Sharp Objects 1x02, "Dirt": la recensione
Il secondo episodio di Sharp Objects fa luce sull'ipocrisia degli adulti nella comunità di Wind Gap e prosegue il viaggio nella psiche di Camille
Nella sua casa bomboniera messa a lucido dalla domestica rigorosamente di colore, retaggio di un'atmosfera sudista che Adora sembra voler rievocare in ogni angolo della sua abitazione, Camille si muove come un'aliena; la casa è infatti emanazione diretta del gusto e dell'indole materna, diametralmente opposta a quella della ragazza tanto quanto a quella della sorellastra Amma (Eliza Scanlen), provata dal dover mantenere tra le mura domestiche l'immagine leziosa e porcellanata di bambina perbene, salvo poi rubare vodka nei drugstore assieme alle amiche.

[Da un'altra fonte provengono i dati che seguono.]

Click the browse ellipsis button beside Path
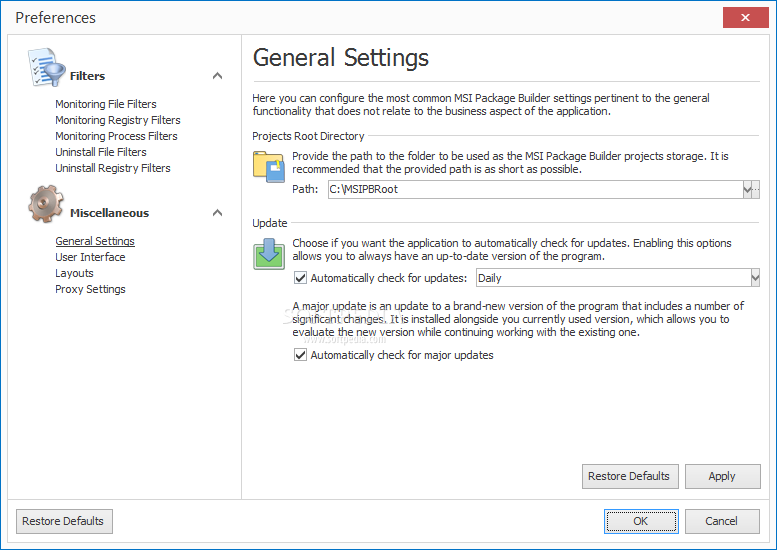Image resolution: width=777 pixels, height=550 pixels. (756, 189)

A quella che il capo Frank (Miguel Sandoval) descrive come "un'eccellente investigatrice" bastano pochi secondi per rendersi conto dell'attrito tra la decorazione della cameretta, frutto di una madre che insegue - seppur con mezzi ridotti - il medesimo ideale di leziosità ricercato da Adora, e la reale natura della defunta. Da un vezzoso letto a baldacchino ornato di cuoricini pende un ragno di pezza, perfetta replica dell'animale che Natalie teneva in un barattolo e nutriva, a detta del padre, con formiche da lei stordite. Tutt'altro che un passatempo da principessina.

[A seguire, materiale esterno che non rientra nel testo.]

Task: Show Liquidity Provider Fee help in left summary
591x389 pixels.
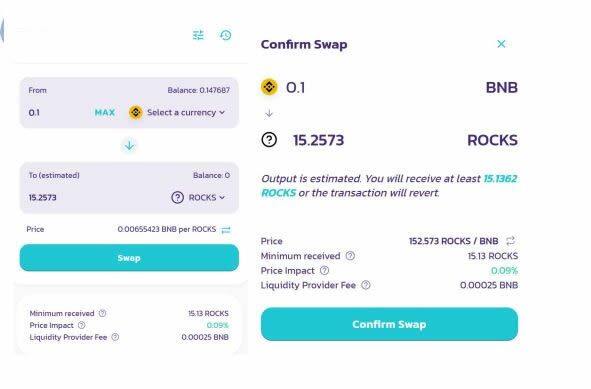Action: (x=115, y=337)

I ragazzini manipolati di ieri sono gli adulti manipolatori di oggi, ci suggerisce Sharp Objects nel disagevole confronto tra Camille e le sue ex compagne di scuola, ormai integralmente focalizzate sullo svolgere al meglio - per gli occhi del mondo - i propri ruoli di madri e mogli. In questo contesto grottesco, lo spirito ribelle della protagonista è quasi doloroso agli occhi dello spettatore, costretto a vederla vagare imbarazzata - e spaventata, come suggerisce la parola che ella immagina incisa sulla portiera della propria auto - in un palcoscenico popolato di ypokritai, come i Greci usavano definire gli attori.

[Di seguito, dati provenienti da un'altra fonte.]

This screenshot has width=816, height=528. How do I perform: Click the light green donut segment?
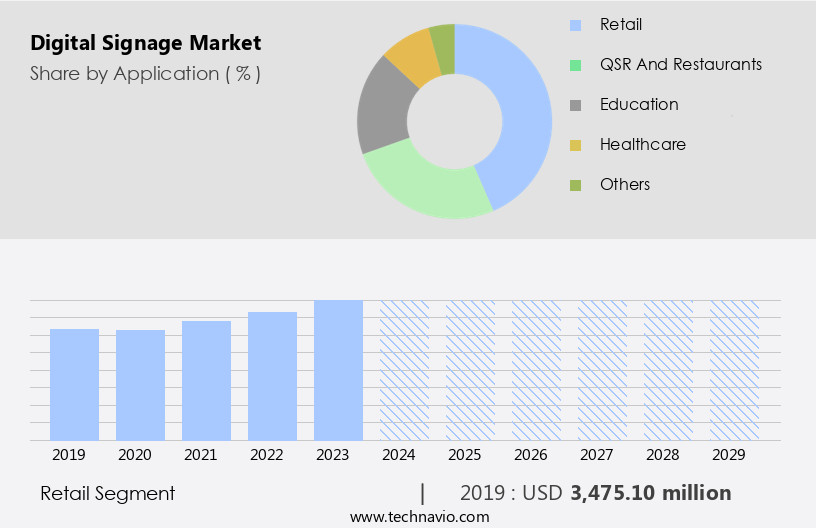click(425, 183)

La spontaneità di Camille urla a gran voce, tentando di liberarsi attraverso gesti volontari (gli appunti presi ossessivamente durante la funzione funebre di Natalie) e involontari (il vestito prestatole da Adora che si strappa nel mezzo del funerale). Ingabbiata in un abito che non è il suo, i capelli raccolti in una mezza coda come si conviene a una ragazza perbene - o a una bambola, che dir si voglia - Camille insegue la verità ed è disposta a rischiare pur di portarla alla luce, a prescindere dal successo che il suo articolo potrà avere.
Si indigna con discrezione, dunque, nello scoprire come la testimonianza del piccolo James Capisi (Dylan Schombing), che riferisce d'aver visto una "donna in bianco" rapire Natalie, sia stata rapidamente liquidata dalla polizia come fantasticheria di un bambino sfortunato; ancora una volta, la comunità adulta di Wind Gap si mantiene sorda alle parole dei propri figli, limitandosi a rinchiuderli in case-prigione per salvaguardarli da una minaccia che, stando a bizzarre ritualità come la distruzione delle rocce che circondavano la defunta Ann, identificano più con uno spirito del male che non con un reale psicopatico.
Sharp Objects prosegue così la sua indagine nella psiche di Camille, parallela a quella da lei condotta sugli omicidi di Ann e Natalie; lo fa appassionandoci alle molte fragilità di questa eroina spezzata, mostrandoci la tentazione che un semplice ago può rappresentare ai suoi occhi di ex (?) autolesionista, innamorandoci della sua scabrosa diffidenza nei confronti dell'evidentemente affascinato detective Richard Willis (Chris Messina) e sorprendendoci della sua agognata - seppur contenuta - esplosione di fronte ad Adora che tenta invano di confortare Amma in preda a una crisi di nervi.
Dinnanzi a quell'ennesima manifestazione dell'incapacità della madre-padrona, più preoccupata a venerare il ricordo della defunta Marian che non a tutelare le figlie superstiti, siamo con Camille nella sua impavida, forse irresponsabile decisione di inviare il proprio articolo menzionando la camera bipolare di Natalie Keene, specchio di un problema più esteso che l'ha coinvolta da vicino nella sua adolescenza di figlia "degenere". E, con lei, dalle nostre labbra prorompe un "fuck it" mai stato così liberatorio.